▸ Exercise goal
Nothing should be left out: write out the whole listing exactly.
--
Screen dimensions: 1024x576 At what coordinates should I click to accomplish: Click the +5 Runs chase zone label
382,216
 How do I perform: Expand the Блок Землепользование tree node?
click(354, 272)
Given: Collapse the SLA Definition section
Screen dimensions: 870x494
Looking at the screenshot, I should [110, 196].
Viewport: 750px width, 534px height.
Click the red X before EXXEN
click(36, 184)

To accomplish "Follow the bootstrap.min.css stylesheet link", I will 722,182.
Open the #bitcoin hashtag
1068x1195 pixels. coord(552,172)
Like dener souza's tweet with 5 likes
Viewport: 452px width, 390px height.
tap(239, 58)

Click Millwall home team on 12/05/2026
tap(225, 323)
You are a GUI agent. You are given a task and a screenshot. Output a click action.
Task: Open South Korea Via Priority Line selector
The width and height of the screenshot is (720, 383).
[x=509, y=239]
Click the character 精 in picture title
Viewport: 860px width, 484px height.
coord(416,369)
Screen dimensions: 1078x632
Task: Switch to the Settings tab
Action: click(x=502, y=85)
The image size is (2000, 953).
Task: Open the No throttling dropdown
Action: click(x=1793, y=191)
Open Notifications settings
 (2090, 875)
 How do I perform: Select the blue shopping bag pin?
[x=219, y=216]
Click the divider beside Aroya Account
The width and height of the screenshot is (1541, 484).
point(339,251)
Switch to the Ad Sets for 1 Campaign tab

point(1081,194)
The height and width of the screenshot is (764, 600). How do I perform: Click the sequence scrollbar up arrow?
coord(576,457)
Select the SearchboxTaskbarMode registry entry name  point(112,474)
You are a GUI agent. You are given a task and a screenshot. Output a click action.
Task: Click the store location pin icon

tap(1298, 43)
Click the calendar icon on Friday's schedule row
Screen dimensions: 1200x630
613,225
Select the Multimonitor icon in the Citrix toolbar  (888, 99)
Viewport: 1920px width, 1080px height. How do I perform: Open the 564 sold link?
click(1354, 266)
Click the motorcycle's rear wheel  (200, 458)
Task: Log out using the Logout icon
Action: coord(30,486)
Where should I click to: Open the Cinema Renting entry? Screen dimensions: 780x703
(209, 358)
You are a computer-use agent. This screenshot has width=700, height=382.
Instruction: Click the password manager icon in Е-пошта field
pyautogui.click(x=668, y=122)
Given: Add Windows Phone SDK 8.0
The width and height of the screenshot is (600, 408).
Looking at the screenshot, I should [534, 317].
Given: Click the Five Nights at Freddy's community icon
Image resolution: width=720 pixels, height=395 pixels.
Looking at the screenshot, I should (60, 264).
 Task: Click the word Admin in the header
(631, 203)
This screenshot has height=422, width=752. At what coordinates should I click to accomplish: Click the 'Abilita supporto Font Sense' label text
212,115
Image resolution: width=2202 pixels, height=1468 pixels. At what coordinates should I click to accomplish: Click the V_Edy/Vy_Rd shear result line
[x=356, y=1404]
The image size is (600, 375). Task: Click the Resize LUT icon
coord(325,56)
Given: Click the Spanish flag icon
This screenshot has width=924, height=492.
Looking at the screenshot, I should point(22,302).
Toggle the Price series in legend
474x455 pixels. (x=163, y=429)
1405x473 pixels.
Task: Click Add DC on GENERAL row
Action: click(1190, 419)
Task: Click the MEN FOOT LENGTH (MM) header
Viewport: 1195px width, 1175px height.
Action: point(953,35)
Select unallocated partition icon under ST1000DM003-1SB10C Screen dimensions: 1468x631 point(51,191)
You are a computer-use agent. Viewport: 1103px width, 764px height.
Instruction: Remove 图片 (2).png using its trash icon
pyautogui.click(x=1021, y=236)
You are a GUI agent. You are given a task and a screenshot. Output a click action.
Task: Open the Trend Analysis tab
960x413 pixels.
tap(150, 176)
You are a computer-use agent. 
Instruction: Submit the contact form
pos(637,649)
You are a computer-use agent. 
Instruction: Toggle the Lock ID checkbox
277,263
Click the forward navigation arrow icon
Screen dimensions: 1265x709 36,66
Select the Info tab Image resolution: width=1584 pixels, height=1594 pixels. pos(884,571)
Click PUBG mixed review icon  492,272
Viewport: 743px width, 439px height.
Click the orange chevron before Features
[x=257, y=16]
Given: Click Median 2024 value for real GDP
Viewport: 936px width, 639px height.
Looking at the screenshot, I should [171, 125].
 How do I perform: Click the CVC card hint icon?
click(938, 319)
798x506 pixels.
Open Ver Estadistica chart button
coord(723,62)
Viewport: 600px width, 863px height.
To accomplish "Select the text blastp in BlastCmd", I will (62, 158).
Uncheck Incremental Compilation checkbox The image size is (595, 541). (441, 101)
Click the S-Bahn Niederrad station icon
--
▸ Response
Screen dimensions: 1024x576 At what coordinates should I click to accomplish: Click the +5 Runs chase zone label
382,216
 How do I perform: Expand the Блок Землепользование tree node?
click(354, 272)
Given: Collapse the SLA Definition section
Screen dimensions: 870x494
Looking at the screenshot, I should [110, 196].
Viewport: 750px width, 534px height.
Click the red X before EXXEN
click(36, 184)

To accomplish "Follow the bootstrap.min.css stylesheet link", I will 722,182.
Open the #bitcoin hashtag
1068x1195 pixels. coord(552,172)
Like dener souza's tweet with 5 likes
Viewport: 452px width, 390px height.
tap(239, 58)

Click Millwall home team on 12/05/2026
tap(225, 323)
You are a GUI agent. You are given a task and a screenshot. Output a click action.
Task: Open South Korea Via Priority Line selector
The width and height of the screenshot is (720, 383).
[x=509, y=239]
Click the character 精 in picture title
Viewport: 860px width, 484px height.
coord(416,369)
Screen dimensions: 1078x632
Task: Switch to the Settings tab
Action: click(x=502, y=85)
The image size is (2000, 953).
Task: Open the No throttling dropdown
Action: click(x=1793, y=191)
Open Notifications settings
 (2090, 875)
 How do I perform: Select the blue shopping bag pin?
[x=219, y=216]
Click the divider beside Aroya Account
The width and height of the screenshot is (1541, 484).
point(339,251)
Switch to the Ad Sets for 1 Campaign tab

point(1081,194)
The height and width of the screenshot is (764, 600). How do I perform: Click the sequence scrollbar up arrow?
coord(576,457)
Select the SearchboxTaskbarMode registry entry name  point(112,474)
You are a GUI agent. You are given a task and a screenshot. Output a click action.
Task: Click the store location pin icon

tap(1298, 43)
Click the calendar icon on Friday's schedule row
Screen dimensions: 1200x630
613,225
Select the Multimonitor icon in the Citrix toolbar  (888, 99)
Viewport: 1920px width, 1080px height. How do I perform: Open the 564 sold link?
click(1354, 266)
Click the motorcycle's rear wheel  (200, 458)
Task: Log out using the Logout icon
Action: coord(30,486)
Where should I click to: Open the Cinema Renting entry? Screen dimensions: 780x703
(209, 358)
You are a computer-use agent. This screenshot has width=700, height=382.
Instruction: Click the password manager icon in Е-пошта field
pyautogui.click(x=668, y=122)
Given: Add Windows Phone SDK 8.0
The width and height of the screenshot is (600, 408).
Looking at the screenshot, I should [534, 317].
Given: Click the Five Nights at Freddy's community icon
Image resolution: width=720 pixels, height=395 pixels.
Looking at the screenshot, I should (60, 264).
 Task: Click the word Admin in the header
(631, 203)
This screenshot has height=422, width=752. At what coordinates should I click to accomplish: Click the 'Abilita supporto Font Sense' label text
212,115
Image resolution: width=2202 pixels, height=1468 pixels. At what coordinates should I click to accomplish: Click the V_Edy/Vy_Rd shear result line
[x=356, y=1404]
The image size is (600, 375). Task: Click the Resize LUT icon
coord(325,56)
Given: Click the Spanish flag icon
This screenshot has width=924, height=492.
Looking at the screenshot, I should point(22,302).
Toggle the Price series in legend
474x455 pixels. (x=163, y=429)
1405x473 pixels.
Task: Click Add DC on GENERAL row
Action: click(1190, 419)
Task: Click the MEN FOOT LENGTH (MM) header
Viewport: 1195px width, 1175px height.
Action: point(953,35)
Select unallocated partition icon under ST1000DM003-1SB10C Screen dimensions: 1468x631 point(51,191)
You are a computer-use agent. Viewport: 1103px width, 764px height.
Instruction: Remove 图片 (2).png using its trash icon
pyautogui.click(x=1021, y=236)
You are a GUI agent. You are given a task and a screenshot. Output a click action.
Task: Open the Trend Analysis tab
960x413 pixels.
tap(150, 176)
You are a computer-use agent. 
Instruction: Submit the contact form
pos(637,649)
You are a computer-use agent. 
Instruction: Toggle the Lock ID checkbox
277,263
Click the forward navigation arrow icon
Screen dimensions: 1265x709 36,66
Select the Info tab Image resolution: width=1584 pixels, height=1594 pixels. pos(884,571)
Click PUBG mixed review icon  492,272
Viewport: 743px width, 439px height.
Click the orange chevron before Features
[x=257, y=16]
Given: Click Median 2024 value for real GDP
Viewport: 936px width, 639px height.
Looking at the screenshot, I should [171, 125].
 How do I perform: Click the CVC card hint icon?
click(938, 319)
798x506 pixels.
Open Ver Estadistica chart button
coord(723,62)
Viewport: 600px width, 863px height.
To accomplish "Select the text blastp in BlastCmd", I will (62, 158).
Uncheck Incremental Compilation checkbox The image size is (595, 541). (441, 101)
Click the S-Bahn Niederrad station icon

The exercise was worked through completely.